I completely and totally respect you for doing what you feel is best, and being braver than me and being willing to take the risk of "being thrown in jail".
I did read it wrong and I am truly sorry. I did not mean to insult you or anyone.
PS I want to address this too
"I also do not appreciate your assumption that I--or any homebirth mw--is emotionally unprepared to face disaster or loss. Nor the assumption that one is somehow less likely to experience those disasters and losses in the hospital than at home. Nor the assumption that confronting such awful matters is somehow easier in the hospital, under the aegis of 'well at least by being in the hospital, we did all the best of everything available'. Apples and oranges--do the research, as I have done and expect all my clients to do, on relative risks"
I really know that most are prepared emotionally. I said "I" knew I couldn't be.
I think I am infinitely more likely and probably have seen more disasters and losses in the hospital. I work in a high risk center. Yes, certain parts of confronting a disaster are easier in a hospital...but for me it isn't that I think it is only that the best of everything is available. If you know you are most likely to have a disaster it IS comforting to have a NICU behind you. It doesn't make footprinting a dead baby easier or facing the parents easier and I don't know that it is easier for me in a hospital than a midwife at home. What I do know is it is less likely to make the paper, I am less likely to go to jail, and that in general, society will support me more. I also KNOW that is horribly unfair.
In terms of research, in my next post I tell of my own homebirth experience, which was wonderful by the way, and that yes, my midwives unflinchingly discussed relative risks. But part of the reason I want dialogue between the two camps is at the extremes of both camps are people who I believe will only look at research that supports what they already believe. I am a rare person who came to change my mind. I have seen it go the other way too.
Anyway, I feel awful that I thought what you were saying is you would leave a mom in danger because you might go to jail. You are right, that is how I read it. And I am truly and deeply sorry and respect you so much standing by them despite the personal risk you take in doing so. That shows tremendous integrity and I applaud it.
One more edit...what I said ALL WRONG...I was asking...not accusing...really!

> Dataset:
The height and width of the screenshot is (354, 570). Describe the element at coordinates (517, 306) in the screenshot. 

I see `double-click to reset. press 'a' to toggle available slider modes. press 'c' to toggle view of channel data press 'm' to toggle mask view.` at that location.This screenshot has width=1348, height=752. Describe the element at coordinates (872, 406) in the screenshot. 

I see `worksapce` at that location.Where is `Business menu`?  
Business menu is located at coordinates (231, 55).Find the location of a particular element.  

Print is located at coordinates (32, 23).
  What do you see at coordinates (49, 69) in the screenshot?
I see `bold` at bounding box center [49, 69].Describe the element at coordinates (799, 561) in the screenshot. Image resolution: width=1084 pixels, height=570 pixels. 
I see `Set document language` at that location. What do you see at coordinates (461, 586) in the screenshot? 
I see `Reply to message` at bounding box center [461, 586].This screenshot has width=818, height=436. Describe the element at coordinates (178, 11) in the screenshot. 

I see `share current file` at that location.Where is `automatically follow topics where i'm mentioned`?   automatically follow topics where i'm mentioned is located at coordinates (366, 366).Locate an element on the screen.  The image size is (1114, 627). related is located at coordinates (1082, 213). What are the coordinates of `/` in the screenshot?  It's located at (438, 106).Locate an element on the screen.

> Work to complete:
In the forum reply about homebirth and hospital births, what does the writer say it is comforting to have behind you when a disaster is likely? Rely on the forum reply alone, not on the lines.

> Answer to this problem:
A NICU.